目的:产前诊断1例胎儿宫内发育迟缓、先天发育异常,脑积水,丹迪沃克综合征,脊柱裂,先天性心脏病,足内翻等的原因,为再次妊娠提供信息。方法:用常规G显带技术分析胎儿羊水染色体及其父母外周血染色体,并用多重连接探针扩增技术(MLPA)和微列阵比较基因组杂交芯片(array-CGH)进行精确分析。结果:胎儿13号染色体出现异常,具体异常情况不明确。MLPA检测显示,胎儿13q32-34出现缺失;array-CGH进一步分析显示,胎儿7号染色体部分三体,重复区域为q31.33-q36.3,片段大小34.74Mb,13号染色体部分单体,缺失区域为q31.3-q34,片段大小为25.88Mb;胎儿的异常染色体来源于父亲。结论:7q部分三体和13q部分单体是胎儿异常表型的主要原因,MLPA技术在产前胎儿检测中起着高效价廉的筛选作用,array-CGH为明确微小重复和缺失提供了技术手段。

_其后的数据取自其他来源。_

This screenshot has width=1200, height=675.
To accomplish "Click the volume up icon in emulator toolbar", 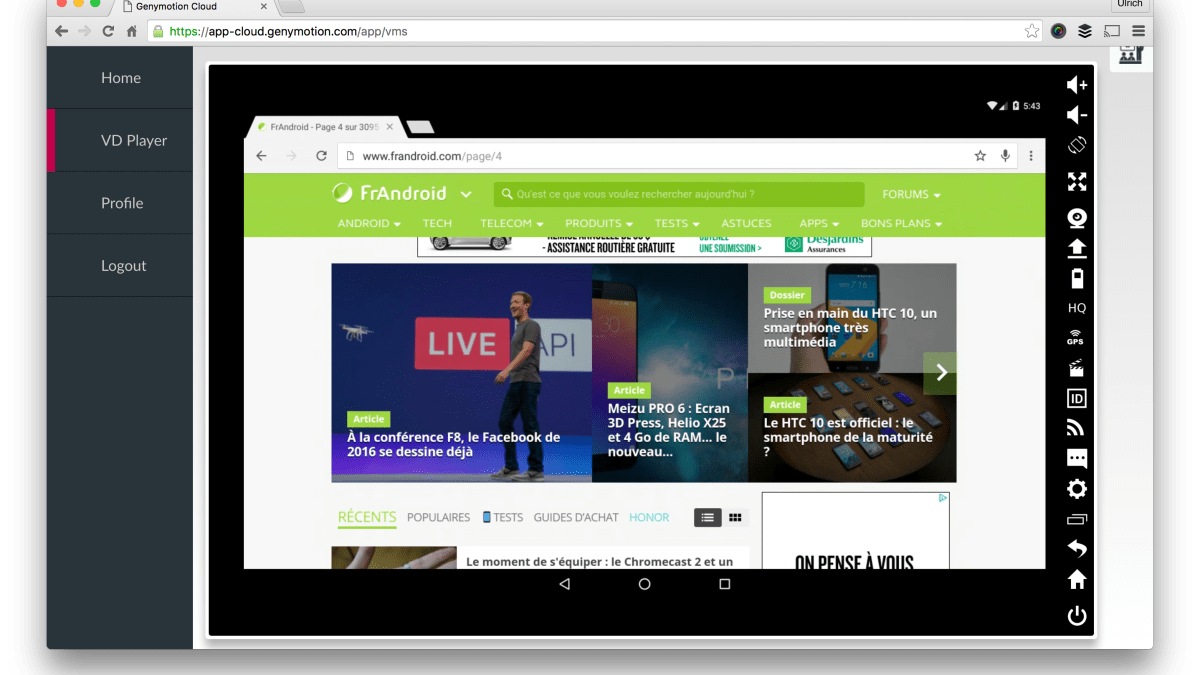I will tap(1076, 86).
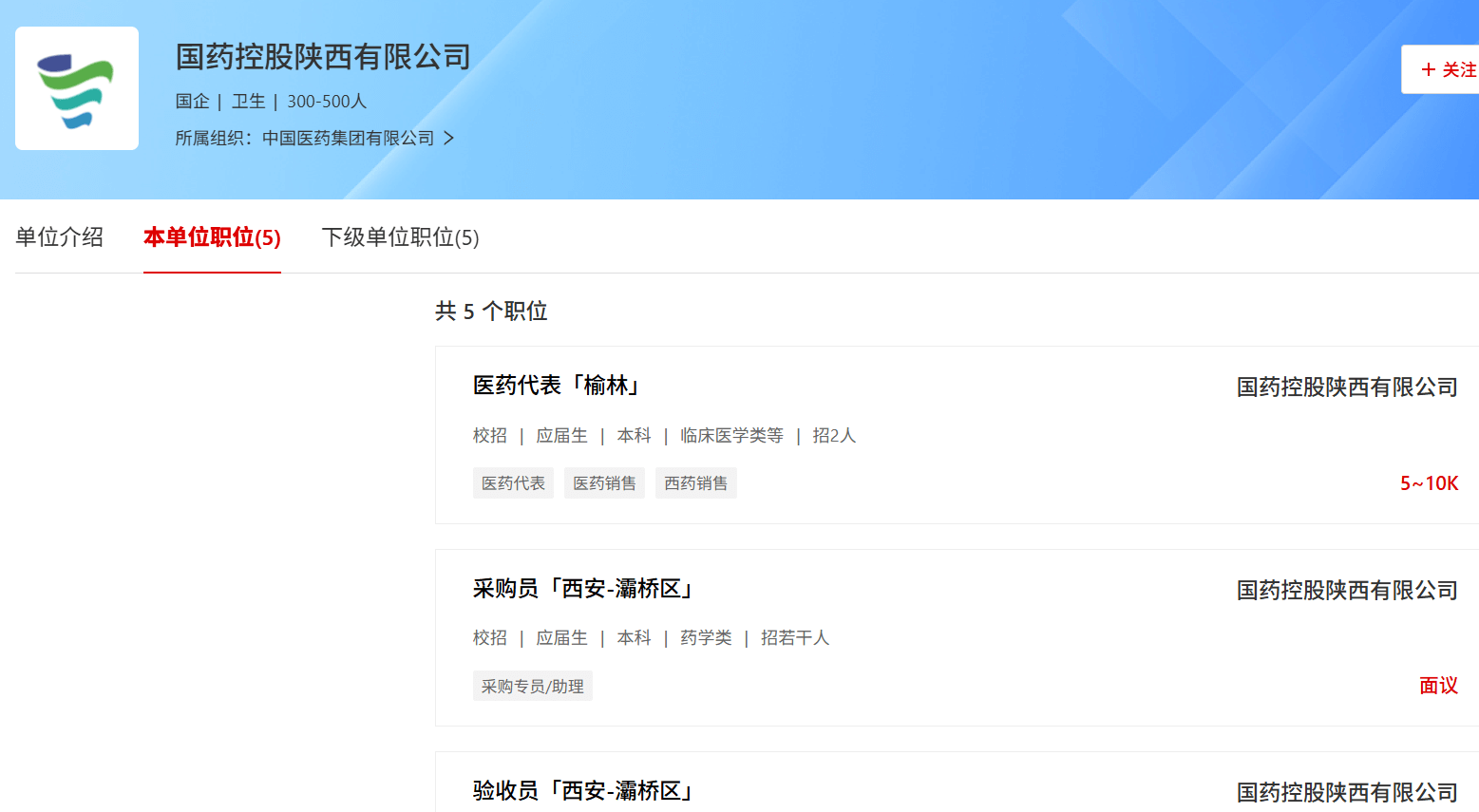Viewport: 1479px width, 812px height.
Task: Select the 本单位职位(5) tab
Action: 212,237
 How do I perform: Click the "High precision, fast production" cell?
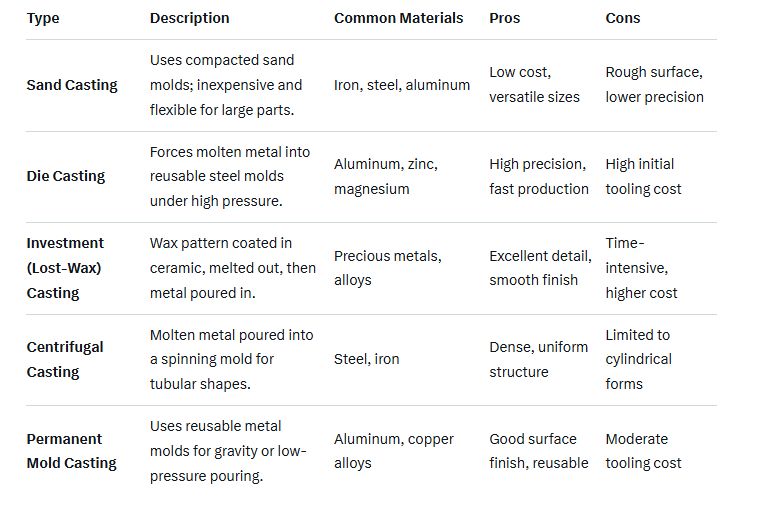(x=539, y=176)
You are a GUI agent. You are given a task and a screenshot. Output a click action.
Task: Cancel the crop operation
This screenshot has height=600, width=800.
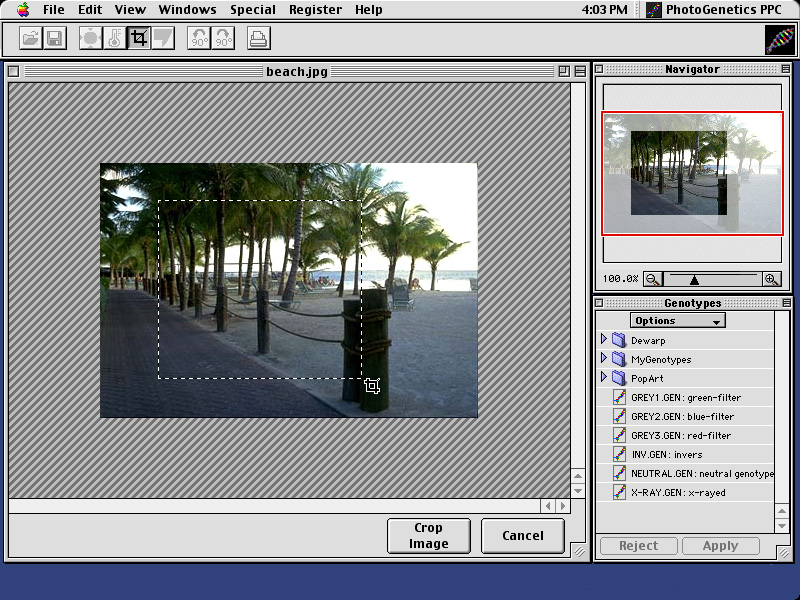522,536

Prenatal diagnosis of fetal multiple malformations caused by 7 q partial trisomy and 13 q partial monosomy.

Objective： To analysis the cause of fetus with IUGR （ intrauterine growth retardation） and multiple malformations. Methods： Karotypes of the fetus and the parents were determined by G-banding analysis. The genome DNA was detected using MLPA and array-CGH. Results：The karotype of the fetus was ambiguous abnormality, and MLPA （P095） showed that there was a deletion of 13q32-34, and array-CGH detection showed a size of 25.88Mb deletion in 13 q31.3-q34 and a size of 34.74Mb duplication in 7q31.33-q36.3. Conclusion： The main clinical manifestation of the fetus is caused by 7q terminal duplication and 13q terminal deletion. MLPA detection is an efficient and cheap screening method for prenatal diagnosis, and array-CGH detection is the technology that can informate the abnormal region definitely.